The body has evolved to develop a great many interconnected systems that allow people to move dynamically throughout daily life. An athlete’s ability to run, jump, and throw can be attributed to the body’s amazing network of bones, muscles, tendons, and fasciae that allow them to flex, extend, and rotate as an integrated unit and produce force with a single coordinated outcome.
Although people are traditionally taught strength training and anatomy in isolation, single-muscle functions and single-joint exercise do not accurately represent real-life movement. Nothing in the body occurs in a silo. The body functions as an interconnected unit, all pieces interdependent on one another, constantly adjusting function to carry out the desired task. In designing functional training programs, one must take into consideration not just the anatomy of the human body but also how anatomy functions in an integrated way in specific sporting environments.

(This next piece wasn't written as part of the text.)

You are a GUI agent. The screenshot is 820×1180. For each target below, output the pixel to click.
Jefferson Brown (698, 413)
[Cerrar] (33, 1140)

Consider the function of the hamstring muscles during running. Traditionally one is taught that the biceps femoris, semimembranosus, and semitendinosus muscles function primarily as knee flexors—and in an isolated setting, such as on a leg curl machine, they would.
However, when you consider the function of a hamstring when you are on your feet, standing, running, or walking, the functionality of the hamstring is much different. A biarticular muscle group, crossing both the hip and knee, the hamstring muscles must carry out numerous actions during the gait cycle in conjunction with the obliques and glutes (see figure 1.3).